The recent advances in IC technology have made it possible to implement systems with dozens or even hundreds of cores in a single chip. With such a large number of cores communicating with each other there is a strong pressure over the communication infrastructure to deliver high bandwidth, low latency, low power consumption and quality of service to guarantee real-time functionality. Networks-on-Chip are definitely becoming the only acceptable interconnection structure for today’s multiprocessor systems-on-chip (MPSoC). The first generation of NoC solutions considers a regular topology, typically a 2D mesh. Routers and network interfaces are mainly homogeneous so that they can be easily scaled up and modular design is facilitated. All advantages of a NoC infrastructure were proved with this first generation of NoC solutions. However, NoCs have a relative area and speed overhead. Application specific systems can benefit from heterogeneous communication infrastructures providing high bandwidth in a localized fashion where it is needed with improved area. The efficiency of both homogeneous and heterogeneous solutions can be improved if runtime changes are considered. Dynamically or runtime reconfigurable NoCs are the second generation of NoCs since they represent a new set of benefits in terms of area overhead, performance, power consumption, fault tolerance and quality of service compared to the previous generation where the architecture is decided at design time. This chapter discusses the static and runtime customization of routers and presents results with networks-on-chip with static and adaptive routers. Runtime adaptive techniques are analyzed and compared to each other in terms of area occupation and performance. The results and the discussion presented in this chapter show that dynamically adaptive routers are fundamental in the design of NoCs to satisfy the requirements of today’s systems-on-chip.
TopIntroduction
The increasing density of integrated circuits allows the implementation of systems-on-chip (SoC) with hundreds of homogeneous or heterogeneous processing and memory units. The communication between these units may become intensive requiring high bandwidth, low latency, quality of service to guarantee real-time functionality, and low power consumption. These requirements and constraints must be guaranteed by the communication infrastructure.

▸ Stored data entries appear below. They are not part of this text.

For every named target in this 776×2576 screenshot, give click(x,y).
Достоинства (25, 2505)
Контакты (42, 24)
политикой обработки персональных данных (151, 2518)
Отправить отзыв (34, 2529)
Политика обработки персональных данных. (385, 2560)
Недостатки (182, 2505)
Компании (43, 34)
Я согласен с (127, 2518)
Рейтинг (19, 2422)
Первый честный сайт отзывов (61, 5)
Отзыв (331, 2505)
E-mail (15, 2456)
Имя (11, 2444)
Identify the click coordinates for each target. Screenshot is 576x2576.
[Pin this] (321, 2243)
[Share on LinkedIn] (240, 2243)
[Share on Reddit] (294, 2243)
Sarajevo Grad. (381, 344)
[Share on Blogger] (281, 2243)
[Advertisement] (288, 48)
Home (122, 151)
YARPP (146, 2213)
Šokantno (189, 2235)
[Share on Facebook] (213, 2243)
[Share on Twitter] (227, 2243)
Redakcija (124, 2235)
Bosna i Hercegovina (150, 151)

Traditional interconnection architectures, such as single buses or a hierarchy of buses, are no longer able to support the increasing interconnection complexity and the bandwidth demands of such platforms due to their poor scalability and shared bandwidth. The Network-on-Chip (NoC) communication structure has been introduced as a new interconnection paradigm able to integrate a significant number of IP cores while keeping a high communication bandwidth between them (Hemani et al., 2000; Dally & Towles, 2001).
Networks-on-Chip are becoming definitely the only acceptable interconnection structure for today’s multiprocessor systems-on-chip (MPSoC) for several reasons: (1) hundreds of IP cores can be “easily” integrated in a single device since NoC structures are scalable and do not have the problems associated with hierarchical bus structures which are usually irregular and harder to route; (2) lower design effort since a specific technological NoC solution can be easily scaled up, that is, designers do it once for each technology; (3) permits modular design with a hierarchy of communication layers that hide the inherent complexity of lower levels; and (4) robust designs can be achieved with fault tolerance using multi-paths for the same source-destination pair.
The first generation of NoC solutions considers regular topologies, typically 2D meshes under the assumption that the wires’ layout is well structured in such topologies. Routers and network interfaces between IP cores and routers are mainly homogeneous so that they can be easily scaled up and facilitate modular design. All advantages of a NoC infrastructure were proven with this first generation of NoC solutions.
However, soon, the designers started to be worried about the two main disadvantages associated with NoCs, namely, area and speed overhead. Routers of a NoC need space for buffers, routing tables, switching circuit and controllers. On the other side, direct bus connection is always faster than pipelined connections through one or more routers since these introduce latency due to packaging, routing, switching and buffering.
In a first attempt to consider area and latency in the design process, designers considered that regular NoC structures may probably be adequate for general-purpose computing where processing and data communication are relatively equally distributed among all processing units and traffic characteristics cannot be predicted at design time. But, many systems developed for a specific class of applications exhibit an intrinsic heterogeneous traffic behavior. Since routers introduce a relative area overhead and increase the average communication latency, considering a homogenous structure for a specific traffic scenario is definitely a waste of resources, a communication performance degradation and an excessive power consumption.
Application specific systems can benefit from heterogeneous communication infrastructures providing high bandwidth in a localized fashion where it is needed to eliminate bottlenecks (Benini & De Micheli, 2002), with sized communication resources to reduce area utilization, and low latency wherever this is a concern. More, a specific component of the infrastructure can be complemented with some capabilities to deal with, for example, quality of service.